**International law** (also called public international law or the law of nations) differs fundamentally from domestic law because there is **no world government** with a central legislature, executive police force, or compulsory court system. It's a **decentralized** system based primarily on **consent** of sovereign states.
Here's a clear breakdown of who defines, drafts, agrees upon, and enforces international law:
### 1. Who Defines / Creates the Rules? (Sources of International Law)
The authoritative list of sources comes from **Article 38** of the **Statute of the International Court of Justice** (ICJ), which is widely accepted as the standard reference.
The main sources are:
- **International treaties / conventions** (most important in modern practice)
→ These are formal written agreements between states (or sometimes international organizations).
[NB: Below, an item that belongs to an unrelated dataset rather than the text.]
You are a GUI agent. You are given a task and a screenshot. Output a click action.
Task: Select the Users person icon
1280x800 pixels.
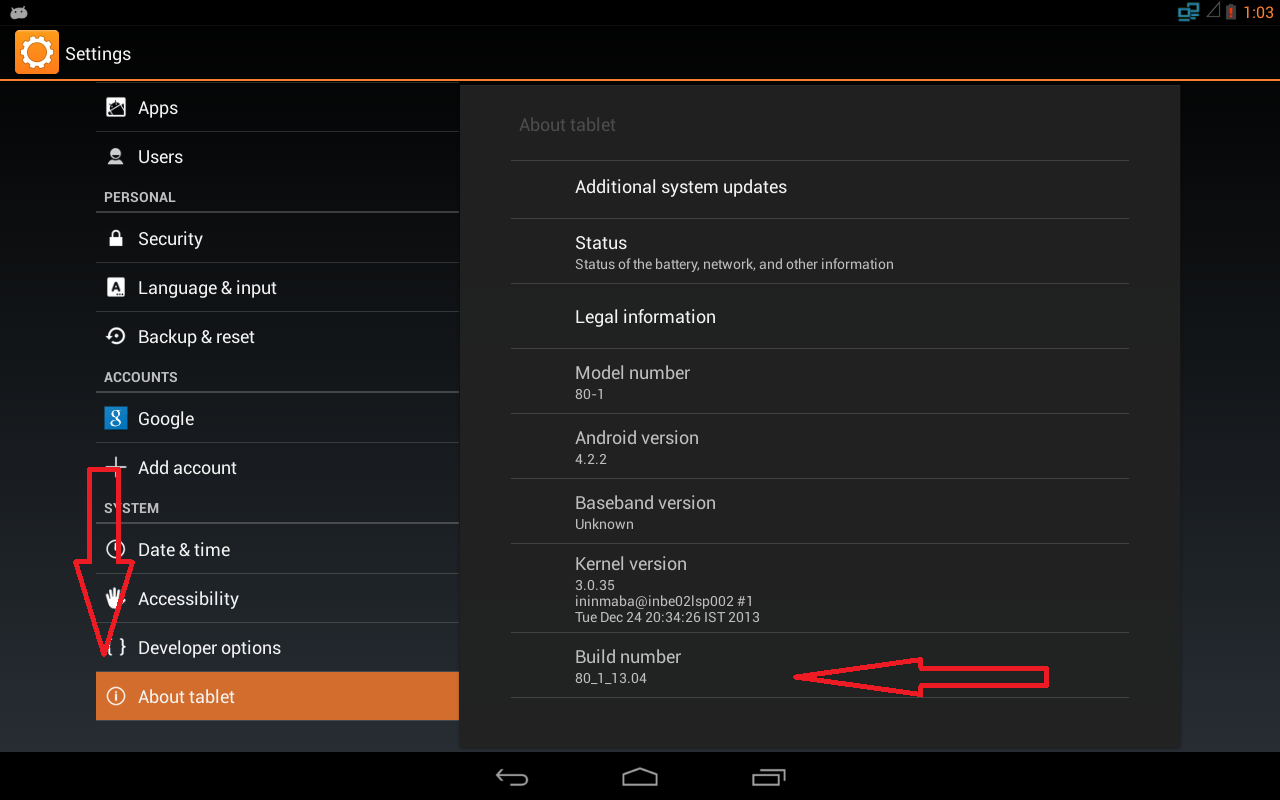pos(116,157)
- **Customary international law**
→ Develops when states consistently behave in a certain way (**state practice**) and believe they are legally obligated to do so (**opinio juris**).
→ Once formed, it's binding on nearly all states (except persistent objectors during formation).
- **General principles of law** recognized by civilized nations
→ Basic legal ideas common to major domestic legal systems (e.g., good faith, estoppel, no one can be judge in their own case).
- **Subsidiary means** (to help interpret the above):
→ Judicial decisions (especially ICJ cases)
→ Writings of the most highly qualified scholars/publicists
In practice, **treaties** and **custom** are the two dominant ways new rules emerge.
### 2. Who Drafts and Agrees Upon Them?
- **Treaties**
→ Drafted through **negotiations** among states (often involving diplomats, legal experts, and sometimes international organizations like the UN).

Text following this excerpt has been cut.